Is there anything more British than afternoon tea?! Vintage crockery, old-school teapots and a three-tier cakestand full of goodies – from finger sandwiches to cakes, pastries and of course the legendary scones! I love scones. Biting into these buttery goodies is one of the niceties of living on this island.
As a passionate hobby baker arriving in the UK, I obviously had my go at making scones. It ended in a total disaster. The normally fluffy teacakes turned out like little rock-solid stones! Unbelievably embarrasing. That’s when I realized that the whole magic about scones lies not in their simple yet fulfilling taste, but in their texture. This buttery crumbly consistency is essential to a proper scone.

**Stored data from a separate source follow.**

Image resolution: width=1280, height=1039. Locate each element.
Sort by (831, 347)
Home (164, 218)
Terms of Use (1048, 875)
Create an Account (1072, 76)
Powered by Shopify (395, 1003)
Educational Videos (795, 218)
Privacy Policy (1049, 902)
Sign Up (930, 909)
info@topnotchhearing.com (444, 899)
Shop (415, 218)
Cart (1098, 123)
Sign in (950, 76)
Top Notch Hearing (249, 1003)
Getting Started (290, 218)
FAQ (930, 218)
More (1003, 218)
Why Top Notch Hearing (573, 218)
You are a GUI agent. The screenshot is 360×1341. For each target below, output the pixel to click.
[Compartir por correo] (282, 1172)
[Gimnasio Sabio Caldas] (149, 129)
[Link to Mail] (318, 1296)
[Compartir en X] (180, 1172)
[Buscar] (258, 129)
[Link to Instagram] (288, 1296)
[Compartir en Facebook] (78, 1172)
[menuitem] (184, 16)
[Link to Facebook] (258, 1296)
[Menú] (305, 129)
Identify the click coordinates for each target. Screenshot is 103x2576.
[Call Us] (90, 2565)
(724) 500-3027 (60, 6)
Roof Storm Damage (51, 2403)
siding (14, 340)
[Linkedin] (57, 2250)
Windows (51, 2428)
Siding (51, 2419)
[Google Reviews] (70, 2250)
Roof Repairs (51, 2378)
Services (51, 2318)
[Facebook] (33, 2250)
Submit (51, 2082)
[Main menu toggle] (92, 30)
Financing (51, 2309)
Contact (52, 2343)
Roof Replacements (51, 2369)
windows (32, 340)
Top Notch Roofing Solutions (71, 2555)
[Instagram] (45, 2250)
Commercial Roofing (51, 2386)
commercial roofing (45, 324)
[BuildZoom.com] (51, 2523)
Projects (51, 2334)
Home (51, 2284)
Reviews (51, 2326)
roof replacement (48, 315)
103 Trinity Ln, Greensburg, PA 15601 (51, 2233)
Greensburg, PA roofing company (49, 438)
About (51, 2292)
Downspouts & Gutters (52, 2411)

So after my initial failure at making scones I didn’t really feel like messing up another batch. No competitive spirit, no proving myself – I’d secretly given up on ever making perfect scones. Yes, I had shrugged it off as one of those things – alongside with über-perfect macarons and proper sourdough bread – that I just wouldn’t ever master. Fine. No problem. No one’s gonna find out anyway.
But then… I got this commission for writing an article on afternoon tea. Alongside explaining the concept and listing some nice places in London, I also had to include a recipe for – scones! I felt hot and cold flushes rushing through my body. Damn, just when you think you’ve managed to conceal something it catches you in bright daylight.
So, the recipe testing began.
Now let me tell you, it really isn’t as hard as I thought! In fact, all you need to watch is your kneading! Knead the dough like a bread or pizza dough and you’re doomed! Gently mix it and knead the dough very briefly for a few seconds and you’re onto a winner!
So, trust me and leave those frustration work-outs for another dough that requires some tough love. These scones are all about gentleness and care. ★
Makes 8 scones
250g self-raising flour (or 250g plain flour with 3tsp baking powder)
a pinch of salt
50g unsalted butter, cold
100ml full-fat milk
Preheat the oven to 200° celsius.
In a bowl, mix the self-raising flour (or flour with baking powder), salt and sugar. Cut the cold butter into small cubes and add to the flour mix. Now crumble the butter in between your fingers, and rub until the mixture resembles fine bread crumbs. For a lighter texture raise your hands just above the bowl and let the mixture fall back through your fingers. Once the mix resembles breadcrumbs, add the sultanas.
In a little cup, mix the egg with the milk and add to the flour/butter mix. Now take a knife and ‘cut’ into the mix so that a rough dough forms. (This technique prevents the dough from being overkneaded).
Take the dough out of the bowl and turn it onto a lightly floured surface. Knead very gently fpr a few seconds until you get a rough dough. Pat the dough down to about a 3cm thickness. Cut out rounds with a round 6cm cookie cutter and line up on a baking tray lined with baking paper.
Bake the scones for 10-12 minutes or until golden. Let them slightly cool down and serve whilst still warm.
Serve with clotted cream and raspberry jam.